===== SOURCE RECORDS

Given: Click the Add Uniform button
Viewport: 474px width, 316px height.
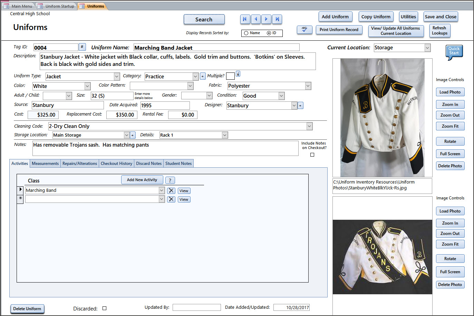Looking at the screenshot, I should coord(335,17).
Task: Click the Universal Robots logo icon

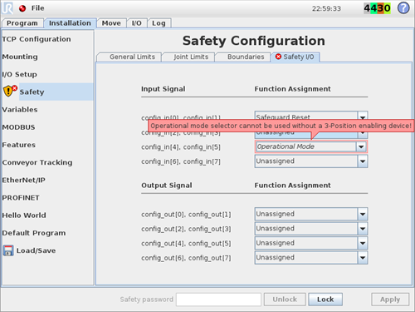Action: [7, 8]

==========

## REQUIREMENT
In every entry above, switch "Click" to "Tap" and keep all other wording the same. Leave the pictures out of your answer.

## OUTPUT FOR THIS EXERCISE
Given: Tap the Add Uniform button
Viewport: 474px width, 316px height.
Looking at the screenshot, I should coord(335,17).
Task: Tap the Universal Robots logo icon

Action: [7, 8]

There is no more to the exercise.